L’implication personnelle du soignant dans la relation de soin.

Pour définir ce que l’on entend par l’implication du soignant, on peut dire que s’impliquer dans la relation de soin, c’est s’engager, se rendre responsable de la prise en charge de la souffrance d’un autre fragile, malade ; c’est y mettre de l’énergie, y consacrer du temps, de l’attention… de soi en fait, y mettre de soi, du sien comme on dit. Avoir foi en ce qu’on fait, travailler avec tout son coeur et pas seulement avec son savoir ou toutes ses compétences car le vivant n’est pas technique, l’humain pas mécanique, pas plus que la souffrance et la maladie. C’est du sensible, de l’émotion, du corps aussi bien sûr, mais pas seulement.
Le soignant le ressent bien, il le sait et travaille avec. Avec les émotions que lui communique le patient, avec les siennes éveillées à ce contact. Avec les deux, dans un échange toujours rempli d’émotions, de tensions, d’espoirs et de peurs.Et tant mieux. De nombreux autres chercheurs (Damasio) ont montré comment les émotions pilotent l’intelligence conceptuelle. Clairement, si l’on veut des soignants performants, qui prennent les décisions les plus intelligentes, efficaces, adaptées, il faut qu’ils se servent de leurs émotions. À l’image de tous les autres grands professionnels, artistes comme sportifs, qui ne sont capables des performances les plus extraordinaires que dans des situations où les émotions les portent.

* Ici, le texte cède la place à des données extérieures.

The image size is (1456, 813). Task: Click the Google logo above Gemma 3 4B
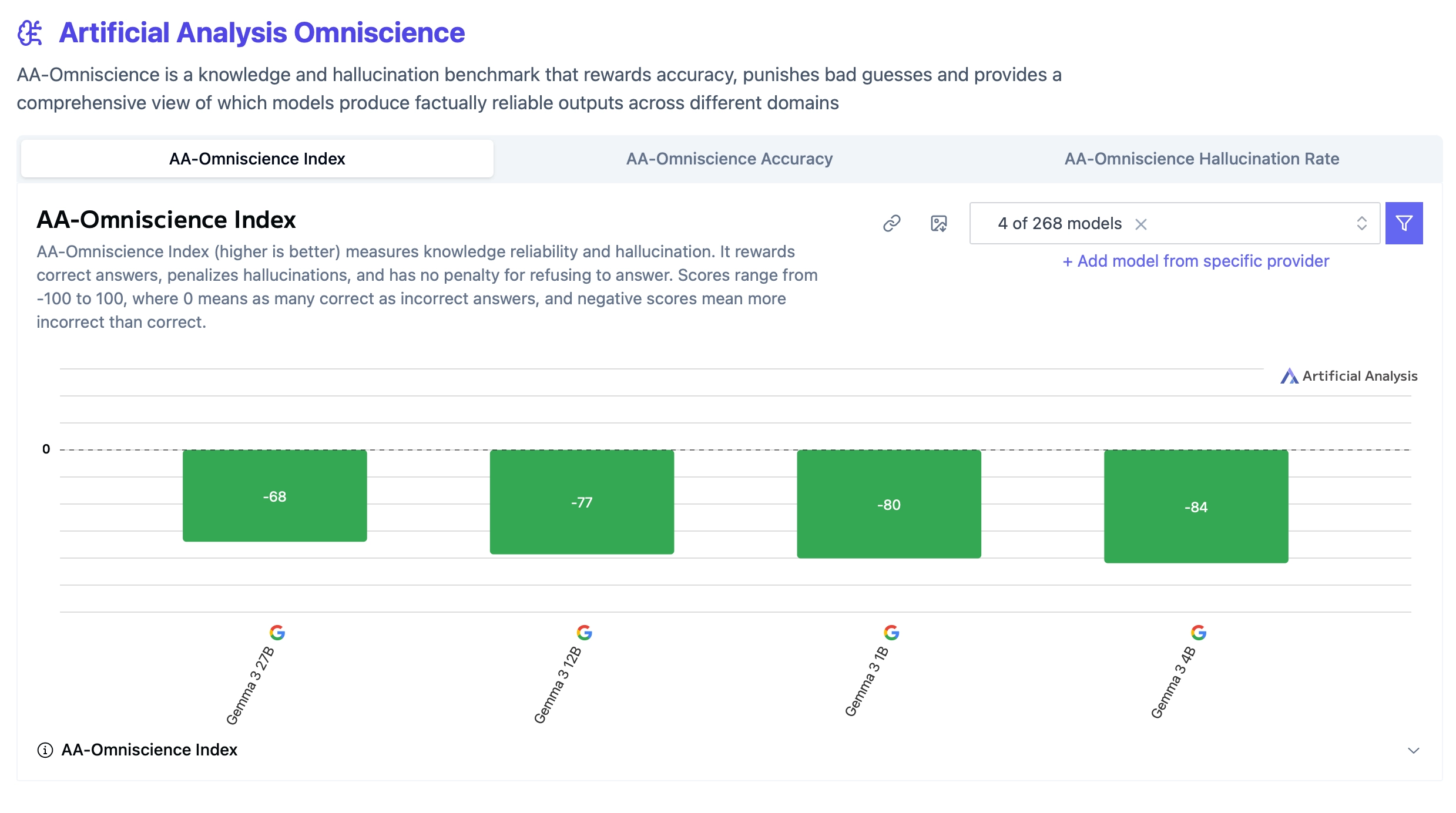point(1199,633)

L’empathie éprouvée pour le patient conduit le soignant sur le terrain commun de l’individualité et d’une condition humaine partagée. Il s’investit en tant qu’être humain et non pas seulement en tant que technicien de la santé en prise avec un corps malade. Une autre forme de relation se crée, qui engage le soignant au-delà de sa fonction initiale et l’expose en tant que personne.

L’empathie est une véritable source de connaissances pour les soignants, qui ne provient pas seulement de l’observation de l’autre, mais de l’observation de soi, de ce que l’on ressent, de ce que l’on éprouve face à l’autre. Nous sommes des êtres sensibles : c’est-à-dire que les émotions de l’autre provoquent en nous des émotions. Lorsque nous ressentons en lien avec une autre personne du plaisir ou de la peine, de l’enthousiasme ou du découragement, ces émotions nous donnent des informations sur nous-mêmes, aussi bien que sur la relation et sur l’autre (qu’y a-t-il qui provoque notre émotion, à ce moment-là, avec cette personne-là ?).

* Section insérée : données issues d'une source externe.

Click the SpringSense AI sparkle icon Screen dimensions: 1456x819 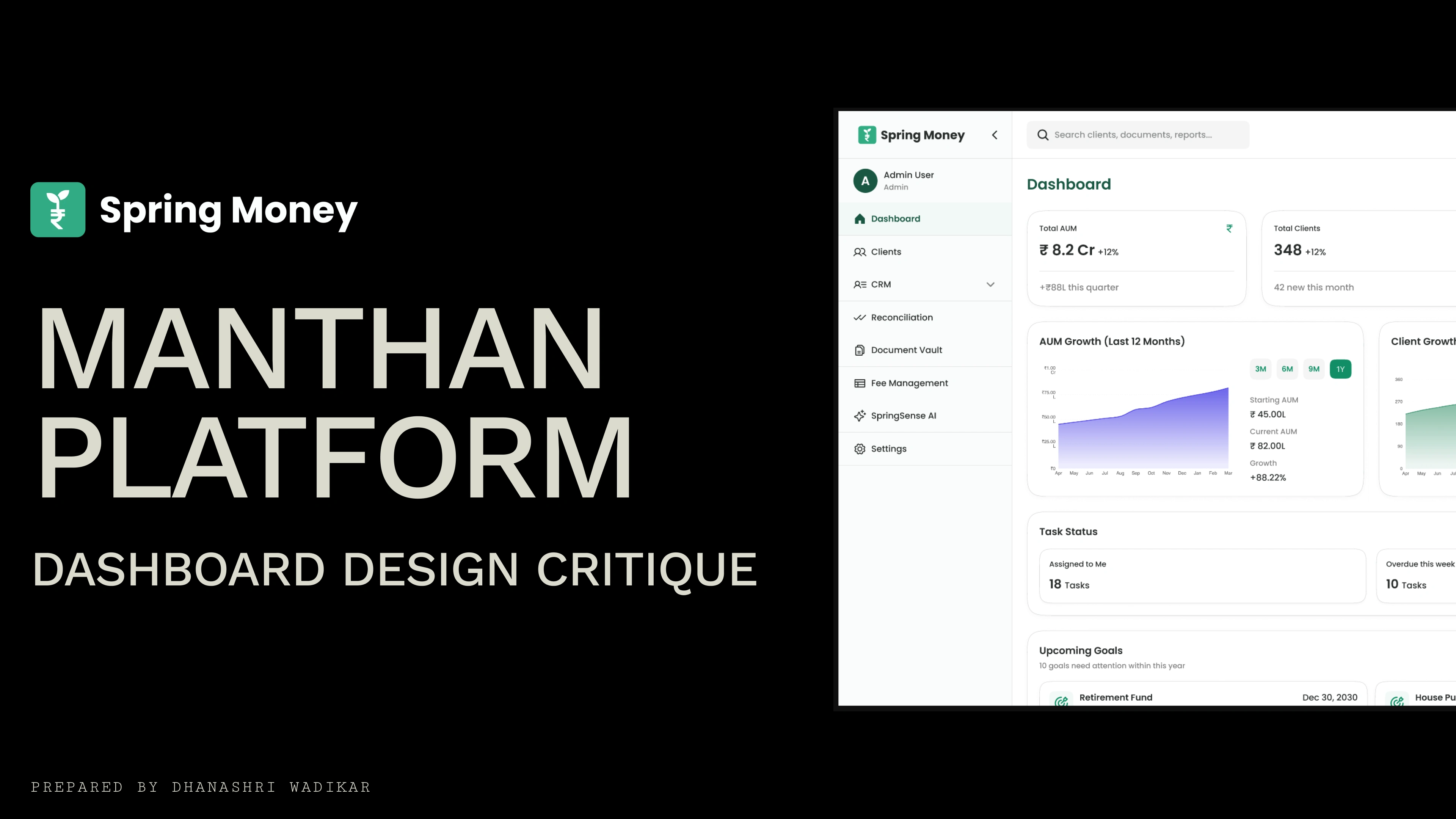pos(860,416)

Le revers de cette implication est le risque lié au manque de distanciation et de fusion qui en découle. Définie autant comme un outil que comme une qualité indispensable au soignant, l’empathie, dans le sens de partage des émotions, induit cette relation de proximité émotionnelle dans une situation et un temps donné : ceux du soin. Si l’engagement du soignant est nécessaire, le contrôle de la charge émotionnelle de la relation thérapeutique lui est aussi dévolu.